Interpretive Summary: Dangerous diseases such as Lyme disease, Nile fever, malaria and encephalitis that are transmitted by mosquitoes, sandflies, ticks and chiggers have become of increasing concern to the general public and the U. S. Department of Defense. A compound called number 220 was known to be a reasonably effective repellent against the blood-feeding arthropods. It was known that 220 was a mixture of four spatially different molecules, but it was not known which molecules were responsible for the observed repellent activity. Therefore, purified forms of each of the four molecules were synthesized and tested to find out which form was the most potent repellent. Tests with mosquitoes showed two spatial forms of 220 were 180 to 310 percent more repellent than the other forms. By using the highly active forms it will be possible for commercial industry and the Department of Defense to formulate new repellents with greater levels of protection against disease.

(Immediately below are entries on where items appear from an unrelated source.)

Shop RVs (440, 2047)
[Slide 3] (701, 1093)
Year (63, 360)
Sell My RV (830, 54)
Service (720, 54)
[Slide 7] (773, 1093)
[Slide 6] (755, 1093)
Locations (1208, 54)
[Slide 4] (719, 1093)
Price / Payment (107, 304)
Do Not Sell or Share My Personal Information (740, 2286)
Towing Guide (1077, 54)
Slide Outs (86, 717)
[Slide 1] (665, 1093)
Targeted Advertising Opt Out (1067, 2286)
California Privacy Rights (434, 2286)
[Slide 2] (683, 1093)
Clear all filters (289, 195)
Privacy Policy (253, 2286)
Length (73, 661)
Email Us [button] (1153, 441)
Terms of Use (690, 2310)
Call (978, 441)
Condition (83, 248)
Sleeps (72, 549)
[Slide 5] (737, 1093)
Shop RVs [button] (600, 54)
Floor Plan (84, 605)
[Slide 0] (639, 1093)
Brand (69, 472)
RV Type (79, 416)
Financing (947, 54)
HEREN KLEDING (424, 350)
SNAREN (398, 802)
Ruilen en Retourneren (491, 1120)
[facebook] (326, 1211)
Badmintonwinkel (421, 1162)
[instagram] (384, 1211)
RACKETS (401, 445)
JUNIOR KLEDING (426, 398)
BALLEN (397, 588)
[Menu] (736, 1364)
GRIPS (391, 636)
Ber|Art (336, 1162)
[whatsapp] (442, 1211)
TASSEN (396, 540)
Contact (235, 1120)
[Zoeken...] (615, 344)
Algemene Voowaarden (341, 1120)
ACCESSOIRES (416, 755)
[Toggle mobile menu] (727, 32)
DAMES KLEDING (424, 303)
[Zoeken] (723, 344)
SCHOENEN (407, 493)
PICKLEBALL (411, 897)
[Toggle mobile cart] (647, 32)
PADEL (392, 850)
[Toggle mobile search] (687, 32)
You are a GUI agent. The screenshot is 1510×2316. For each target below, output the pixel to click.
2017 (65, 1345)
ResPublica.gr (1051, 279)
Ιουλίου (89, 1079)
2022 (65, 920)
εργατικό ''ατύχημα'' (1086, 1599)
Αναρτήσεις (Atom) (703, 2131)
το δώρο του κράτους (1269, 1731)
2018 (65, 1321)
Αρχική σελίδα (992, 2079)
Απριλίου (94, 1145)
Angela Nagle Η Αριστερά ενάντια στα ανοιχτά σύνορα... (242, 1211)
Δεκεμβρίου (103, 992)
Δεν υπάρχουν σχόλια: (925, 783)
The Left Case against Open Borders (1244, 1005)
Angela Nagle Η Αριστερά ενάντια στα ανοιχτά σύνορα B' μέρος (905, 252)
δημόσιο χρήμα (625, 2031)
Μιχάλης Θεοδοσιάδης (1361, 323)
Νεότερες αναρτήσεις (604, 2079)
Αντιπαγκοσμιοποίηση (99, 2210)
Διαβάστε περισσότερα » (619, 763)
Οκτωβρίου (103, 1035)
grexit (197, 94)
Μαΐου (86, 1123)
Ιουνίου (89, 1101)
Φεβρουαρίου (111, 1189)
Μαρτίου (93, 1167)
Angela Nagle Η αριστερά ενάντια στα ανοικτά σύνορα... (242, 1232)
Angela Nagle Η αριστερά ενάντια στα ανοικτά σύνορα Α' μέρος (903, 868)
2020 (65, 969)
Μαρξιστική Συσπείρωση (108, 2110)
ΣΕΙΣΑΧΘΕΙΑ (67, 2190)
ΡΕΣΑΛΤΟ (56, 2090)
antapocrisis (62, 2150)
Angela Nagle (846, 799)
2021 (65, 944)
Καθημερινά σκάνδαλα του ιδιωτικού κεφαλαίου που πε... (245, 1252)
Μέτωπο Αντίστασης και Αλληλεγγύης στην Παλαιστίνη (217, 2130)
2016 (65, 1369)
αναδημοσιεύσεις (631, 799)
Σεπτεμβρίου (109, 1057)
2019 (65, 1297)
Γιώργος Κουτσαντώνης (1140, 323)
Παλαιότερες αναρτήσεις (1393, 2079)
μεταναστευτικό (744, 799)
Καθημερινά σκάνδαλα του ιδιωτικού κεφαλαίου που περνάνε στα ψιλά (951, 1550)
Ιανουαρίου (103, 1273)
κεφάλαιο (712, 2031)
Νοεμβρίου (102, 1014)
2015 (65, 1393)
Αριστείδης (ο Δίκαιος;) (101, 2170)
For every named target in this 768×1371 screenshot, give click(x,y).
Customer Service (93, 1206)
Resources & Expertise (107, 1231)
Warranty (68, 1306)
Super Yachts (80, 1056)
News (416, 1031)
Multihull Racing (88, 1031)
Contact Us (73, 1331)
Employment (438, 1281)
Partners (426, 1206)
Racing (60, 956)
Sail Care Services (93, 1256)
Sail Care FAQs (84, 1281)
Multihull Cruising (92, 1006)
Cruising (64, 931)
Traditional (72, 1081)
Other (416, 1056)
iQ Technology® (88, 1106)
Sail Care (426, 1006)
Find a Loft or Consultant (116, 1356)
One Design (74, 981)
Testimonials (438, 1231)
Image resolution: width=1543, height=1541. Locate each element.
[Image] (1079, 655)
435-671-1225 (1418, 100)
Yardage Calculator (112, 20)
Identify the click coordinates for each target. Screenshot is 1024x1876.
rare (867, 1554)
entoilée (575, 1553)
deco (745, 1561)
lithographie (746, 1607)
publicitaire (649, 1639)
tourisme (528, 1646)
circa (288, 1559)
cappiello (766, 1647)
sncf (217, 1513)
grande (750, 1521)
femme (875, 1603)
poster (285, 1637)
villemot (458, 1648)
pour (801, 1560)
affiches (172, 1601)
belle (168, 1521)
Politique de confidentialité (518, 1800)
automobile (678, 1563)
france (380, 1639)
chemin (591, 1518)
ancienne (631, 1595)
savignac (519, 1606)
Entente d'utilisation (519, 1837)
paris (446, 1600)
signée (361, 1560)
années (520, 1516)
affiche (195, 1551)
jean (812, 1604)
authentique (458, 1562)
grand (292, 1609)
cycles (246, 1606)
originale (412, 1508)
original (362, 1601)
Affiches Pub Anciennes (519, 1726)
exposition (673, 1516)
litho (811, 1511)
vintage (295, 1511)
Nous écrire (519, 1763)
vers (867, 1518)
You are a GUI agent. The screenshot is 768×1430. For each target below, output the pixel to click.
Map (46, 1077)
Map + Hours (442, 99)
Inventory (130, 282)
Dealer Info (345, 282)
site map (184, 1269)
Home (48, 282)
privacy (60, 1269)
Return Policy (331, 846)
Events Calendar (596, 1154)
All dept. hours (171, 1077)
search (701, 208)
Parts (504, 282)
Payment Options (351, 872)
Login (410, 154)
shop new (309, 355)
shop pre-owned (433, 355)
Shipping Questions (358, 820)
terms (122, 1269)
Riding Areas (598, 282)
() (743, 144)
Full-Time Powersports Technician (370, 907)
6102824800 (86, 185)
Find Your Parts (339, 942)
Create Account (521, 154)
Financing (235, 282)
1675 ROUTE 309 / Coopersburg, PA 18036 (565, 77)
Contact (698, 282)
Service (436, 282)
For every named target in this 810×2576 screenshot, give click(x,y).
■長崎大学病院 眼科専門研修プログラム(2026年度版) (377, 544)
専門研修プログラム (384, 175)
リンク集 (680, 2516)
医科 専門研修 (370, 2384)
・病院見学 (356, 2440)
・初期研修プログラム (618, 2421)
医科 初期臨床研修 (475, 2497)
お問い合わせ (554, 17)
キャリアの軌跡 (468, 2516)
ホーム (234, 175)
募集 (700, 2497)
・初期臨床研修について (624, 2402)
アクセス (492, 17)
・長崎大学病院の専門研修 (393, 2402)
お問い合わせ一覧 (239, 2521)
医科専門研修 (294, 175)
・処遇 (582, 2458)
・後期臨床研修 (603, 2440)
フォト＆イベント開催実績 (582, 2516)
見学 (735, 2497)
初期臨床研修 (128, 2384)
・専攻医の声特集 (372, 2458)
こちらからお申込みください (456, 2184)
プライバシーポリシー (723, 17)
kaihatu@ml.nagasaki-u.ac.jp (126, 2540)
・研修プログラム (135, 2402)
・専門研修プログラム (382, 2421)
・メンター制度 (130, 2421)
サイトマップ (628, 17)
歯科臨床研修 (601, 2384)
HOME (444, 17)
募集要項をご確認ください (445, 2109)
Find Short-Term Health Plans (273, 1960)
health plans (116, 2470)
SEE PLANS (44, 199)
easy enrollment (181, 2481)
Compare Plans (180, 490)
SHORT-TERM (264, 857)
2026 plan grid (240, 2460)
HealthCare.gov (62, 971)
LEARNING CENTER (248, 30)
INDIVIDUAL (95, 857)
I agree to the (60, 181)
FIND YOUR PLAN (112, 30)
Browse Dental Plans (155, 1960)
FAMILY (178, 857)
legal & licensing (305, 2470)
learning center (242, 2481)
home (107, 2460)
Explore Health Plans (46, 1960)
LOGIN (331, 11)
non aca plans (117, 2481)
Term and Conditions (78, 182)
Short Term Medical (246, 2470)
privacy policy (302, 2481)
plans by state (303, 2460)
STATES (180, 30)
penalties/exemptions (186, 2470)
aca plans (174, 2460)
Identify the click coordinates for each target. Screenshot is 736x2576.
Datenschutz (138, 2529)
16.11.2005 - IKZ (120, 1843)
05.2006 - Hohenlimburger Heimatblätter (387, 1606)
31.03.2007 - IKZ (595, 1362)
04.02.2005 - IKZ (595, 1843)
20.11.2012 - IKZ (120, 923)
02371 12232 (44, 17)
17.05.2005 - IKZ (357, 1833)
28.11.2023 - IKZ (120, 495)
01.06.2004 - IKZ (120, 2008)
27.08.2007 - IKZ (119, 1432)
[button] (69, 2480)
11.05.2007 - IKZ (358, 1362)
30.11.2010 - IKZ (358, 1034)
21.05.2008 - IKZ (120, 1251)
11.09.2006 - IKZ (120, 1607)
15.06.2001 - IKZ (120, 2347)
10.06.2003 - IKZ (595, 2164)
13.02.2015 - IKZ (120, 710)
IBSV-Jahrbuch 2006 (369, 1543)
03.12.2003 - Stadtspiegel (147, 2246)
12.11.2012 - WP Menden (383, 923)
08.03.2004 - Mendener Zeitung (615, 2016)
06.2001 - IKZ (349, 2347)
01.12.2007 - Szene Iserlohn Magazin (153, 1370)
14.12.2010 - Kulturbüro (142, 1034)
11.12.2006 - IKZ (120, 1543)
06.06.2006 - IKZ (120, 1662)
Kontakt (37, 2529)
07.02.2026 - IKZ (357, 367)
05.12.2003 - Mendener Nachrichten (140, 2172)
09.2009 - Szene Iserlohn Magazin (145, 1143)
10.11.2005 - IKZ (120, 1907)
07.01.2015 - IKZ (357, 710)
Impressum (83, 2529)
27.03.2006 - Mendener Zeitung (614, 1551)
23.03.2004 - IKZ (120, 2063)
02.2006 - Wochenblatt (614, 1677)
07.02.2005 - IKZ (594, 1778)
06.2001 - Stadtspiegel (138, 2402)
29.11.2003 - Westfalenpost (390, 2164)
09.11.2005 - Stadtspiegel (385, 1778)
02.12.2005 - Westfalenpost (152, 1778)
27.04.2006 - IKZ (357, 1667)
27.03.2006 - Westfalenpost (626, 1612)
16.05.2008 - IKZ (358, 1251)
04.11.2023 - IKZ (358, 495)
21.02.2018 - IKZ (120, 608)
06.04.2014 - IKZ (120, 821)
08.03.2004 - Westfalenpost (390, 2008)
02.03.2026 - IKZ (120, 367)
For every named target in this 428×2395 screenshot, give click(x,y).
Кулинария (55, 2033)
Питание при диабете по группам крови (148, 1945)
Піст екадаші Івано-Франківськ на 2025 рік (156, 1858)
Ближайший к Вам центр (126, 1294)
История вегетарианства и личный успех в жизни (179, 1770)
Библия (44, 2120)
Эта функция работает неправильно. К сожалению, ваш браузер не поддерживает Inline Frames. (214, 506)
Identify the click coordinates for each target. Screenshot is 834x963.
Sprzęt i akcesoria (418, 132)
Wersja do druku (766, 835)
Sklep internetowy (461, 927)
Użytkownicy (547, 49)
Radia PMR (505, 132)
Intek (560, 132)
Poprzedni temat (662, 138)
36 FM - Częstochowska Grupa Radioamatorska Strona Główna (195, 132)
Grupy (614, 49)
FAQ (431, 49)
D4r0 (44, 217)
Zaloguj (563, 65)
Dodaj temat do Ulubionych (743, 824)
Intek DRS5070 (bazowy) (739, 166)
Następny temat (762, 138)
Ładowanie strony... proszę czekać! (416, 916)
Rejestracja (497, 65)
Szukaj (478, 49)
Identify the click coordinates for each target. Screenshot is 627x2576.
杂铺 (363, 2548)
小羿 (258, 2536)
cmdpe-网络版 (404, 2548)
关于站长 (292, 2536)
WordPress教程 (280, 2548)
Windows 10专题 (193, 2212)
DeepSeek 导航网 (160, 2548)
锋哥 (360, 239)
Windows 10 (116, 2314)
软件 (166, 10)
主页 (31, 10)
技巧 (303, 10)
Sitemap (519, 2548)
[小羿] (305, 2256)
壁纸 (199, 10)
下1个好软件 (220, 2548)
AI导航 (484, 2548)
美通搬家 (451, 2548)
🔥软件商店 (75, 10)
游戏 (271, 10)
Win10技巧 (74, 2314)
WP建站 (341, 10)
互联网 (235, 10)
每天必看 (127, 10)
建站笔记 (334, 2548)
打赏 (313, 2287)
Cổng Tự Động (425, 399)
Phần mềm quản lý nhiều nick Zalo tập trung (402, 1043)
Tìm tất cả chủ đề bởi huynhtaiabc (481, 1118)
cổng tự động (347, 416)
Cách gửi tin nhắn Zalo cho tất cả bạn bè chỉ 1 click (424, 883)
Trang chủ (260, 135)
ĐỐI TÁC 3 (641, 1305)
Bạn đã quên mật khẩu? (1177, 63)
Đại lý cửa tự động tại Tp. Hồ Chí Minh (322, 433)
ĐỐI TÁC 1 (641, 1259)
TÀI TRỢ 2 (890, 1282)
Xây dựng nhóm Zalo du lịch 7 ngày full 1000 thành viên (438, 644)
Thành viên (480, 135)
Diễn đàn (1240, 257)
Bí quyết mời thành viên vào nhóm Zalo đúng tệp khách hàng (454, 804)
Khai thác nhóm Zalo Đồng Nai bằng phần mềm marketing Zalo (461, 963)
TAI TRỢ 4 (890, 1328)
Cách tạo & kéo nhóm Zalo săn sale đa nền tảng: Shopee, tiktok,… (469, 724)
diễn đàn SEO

Technical Abstract: Racemic 1-[3-cyclohexen-1-ylcarbonyl]-2-methylpiperidine effectively repels blood-feeding arthropods such as mosquitoes, chiggers and ticks. The compound contains two asymmetric carbon atoms and the racemate consists of 4 stereoisomers. Quantitative mosquito bioassays using Aedes aegypti showed that (1S,2S) and (1R,2S) configurations were 2.8-3.1 and 1.6-1.8 times more effective, respectively, than the other 2 stereoisomers in reducing mosquito bites. (1S,2S) was 2.5 more repellent than the racemate. Biological data show that an interaction of the (2S)2-methylpiperidine configuration with a repellent receptor system in Ae. aegypti is apparently most important to repellent activity. Nuclear magnetic resonance spectra and molecular mechanics calculations for the stereoisomers provided insight into the conformation of the 2'S group. Results indicate that enhanced repellent effects can be realized through formulation of the most active stereoisomers of the compound.